A Week on the Concord and Merrimack Rivers (1849) is a book by American writer Henry David Thoreau (1817–1862). It recounts his experience on a boat trip with his brother on the Concord River and Merrimack River.

==Overview==
A Week on the Concord and Merrimack Rivers is ostensibly the narrative of a boat trip from Concord, Massachusetts to Concord, New Hampshire, and back, that Thoreau took with his brother John in 1839. John died of tetanus in 1842 and Thoreau wrote the book, in part, as a tribute to his memory. While the book may appear to be a travel journal, broken up into chapters for each day, this is deceptive. The actual trip took two weeks and while given passages are a literal description of the journey — down the Concord River to the Middlesex Canal, to the Merrimack River, and back — much of the text is in the form of digressions by the Harvard-educated author on diverse topics such as religion, poetry, and history. Thoreau relates these topics to his own life experiences, often in the context of the rapid changes taking place in his native New England during the Industrial Revolution, changes that Thoreau often laments.

==Composition and publication history==
On July 4, 1845, Henry David Thoreau moved to a small home he assembled at Walden Pond and lived there for two years, two months, and two days. During his time there, he completed the first draft of A Week on the Concord and Merrimack Rivers. He was unable to find a publisher, however, and therefore had it printed at his own expense. Published in 1849, it was Thoreau's first book and it cost him several hundred dollars, though only 219 copies sold.
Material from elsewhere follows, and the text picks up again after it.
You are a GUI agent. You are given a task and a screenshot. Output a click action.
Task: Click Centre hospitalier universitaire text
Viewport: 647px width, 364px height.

By 1853, the printer refused to store the unsold copies and returned 706 of them to Thoreau, who noted at the time, "I have now a library of nearly nine hundred volumes, over seven hundred of which I wrote myself".

In 1842, Thoreau sold the Musketaquid, the boat he used for his journey, to Nathaniel Hawthorne for $7 and a rowing lesson. Hawthorne, then living at The Old Manse, renamed the boat Pond Lily but was disappointed he was not able to operate the boat as easily as Thoreau, for whom it seemed "as docile as a trained steed".

A Week on the Concord and Merrimack Rivers was one of several nonfiction works inspired by nature and travel written by New England transcendalists, including Ralph Waldo Emerson's Nature (1836) and Margaret Fuller's Summer on the Lakes (1844).

A slightly revised version of A Week on the Concord and Merrimack Rivers, based on corrections Thoreau had made himself, was published in 1868, six years after his death.

==Reception and influence==
It received only two contemporary reviews. The Athenæum described it as one of the "worst offshoots of Carlyle and Emerson." The Westminster Review also took issue with its style, though in all felt that "the book is an agreeable book." Thoreau had sent a copy to James Anthony Froude, who wrote back, "In your book . . . I see hope for the coming world."

An 1853 short story by Herman Melville, "Cock-A-Doodle-Doo!", is interpreted as a satire of Thoreau's book.

The French composer Robert Piéchaud (born 1969) wrote The River (2016), a wind quintet which freely follows Thoreau's work. An additional voice part is found in the last movement, setting All Things Are Current Found, the last poem of the book.

John McPhee recreated Thoreau's journey in a canoe starting August 31, 2003, and wrote about it in "Paddling After Henry David Thoreau".